While the screen is still dark, the rattling, repetitious sound of an old-timey projector plays in the dark. Of course it is an affectation. The film is being played from a digital projector, and the retro sound-effect is playing through the speaker system. Light pops across the screen, jittering up and down. Five words coagulate out of those bursts of light:

Based on a True Story

Hey, can we pause it for a second here? Okay, cool.

See, if this line were omitted--if they just changed a couple names, file the serial number off, that sort of thing--then I would be fine. People like slashers, I get it. I've watched some of them. That's not the problem. The problem is that... well, this is just a lie. Okay? That's why I'm here. This is a lie. Okay, you can hit play.

The words fade out. And then, with a bang of piano keys, the title appears:

Bloodlust at Camp Carpenter

A lakeside scene fades in. Water splashes regularly on a stony shore. The music drains out until the only sound coming from the speakers is the regular slosh of water. After several seconds, footsteps grind gravel somewhere off screen.

Pause? Yeah, I'll just raise my hand in the future.

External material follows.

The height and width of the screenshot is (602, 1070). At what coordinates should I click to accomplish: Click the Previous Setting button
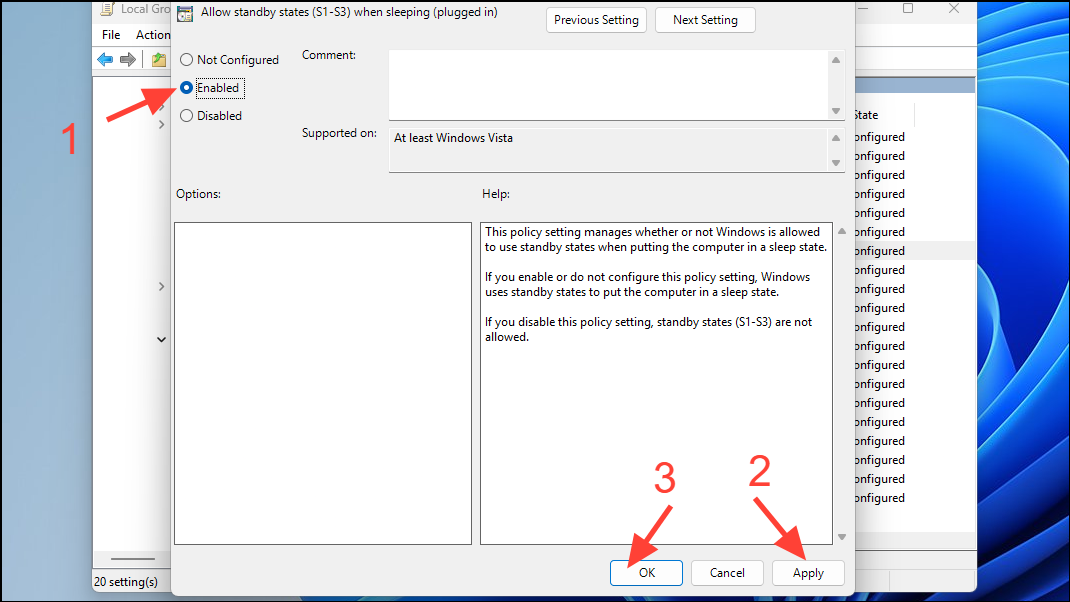(x=596, y=19)
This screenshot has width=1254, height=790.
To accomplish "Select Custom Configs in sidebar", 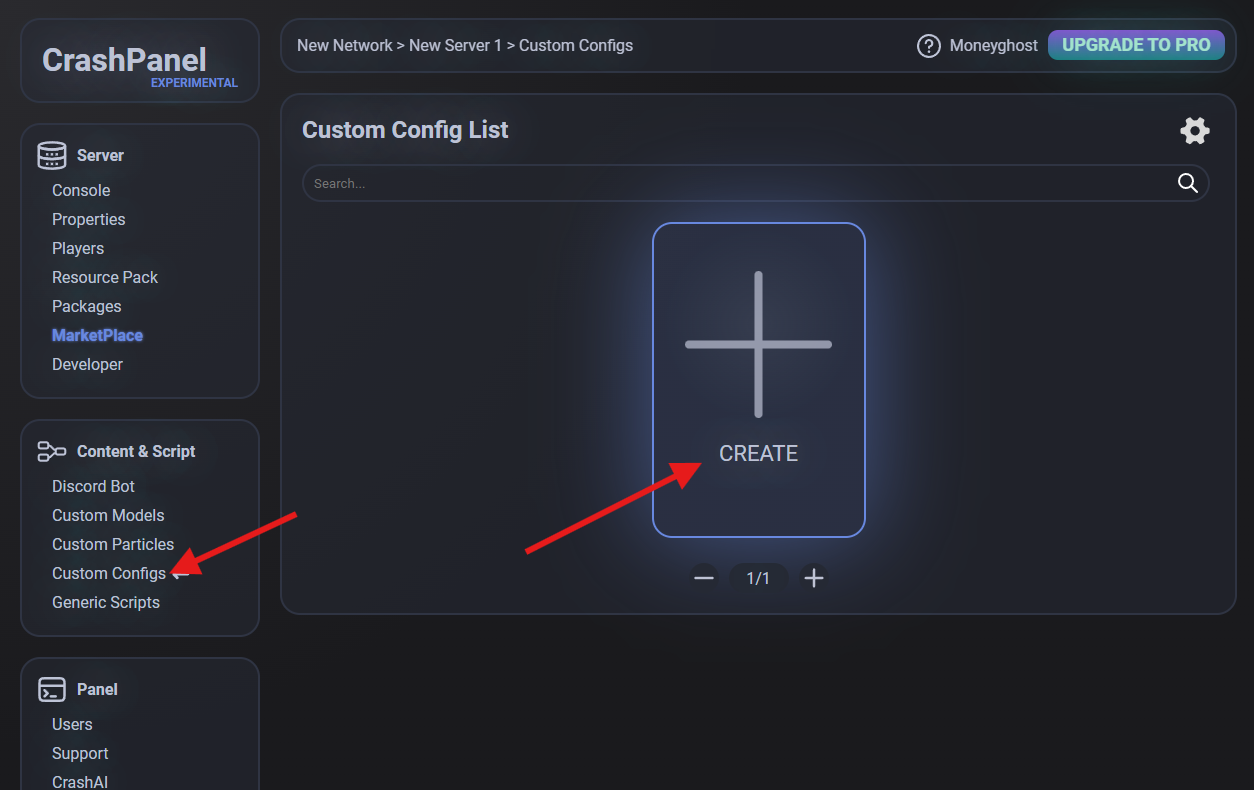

Okay, so if I remember, they didn't actually film this at Camp Carpenter, did they? Yeah, looking at this, I'm like... that's not Carpenter, I know Carpenter. I think they filmed it somewhere in Canada or something like that? It's like... c'mon, if you're gonna say this is the true story of Camp Carpenter, don't you think you could make a little effort in order to actually make it look like Carpenter? Like, if you're going to exploit the murders, put in some effort.

A female speaks in a tone that sounds artificial and forced.

Jonny, take it easy... Jonny...

The camera pivots, depicting a pair of young people entangled on the beach. The same high, female voice says,

Did you hear that? I'm serious, Jonny. I think someone's out there.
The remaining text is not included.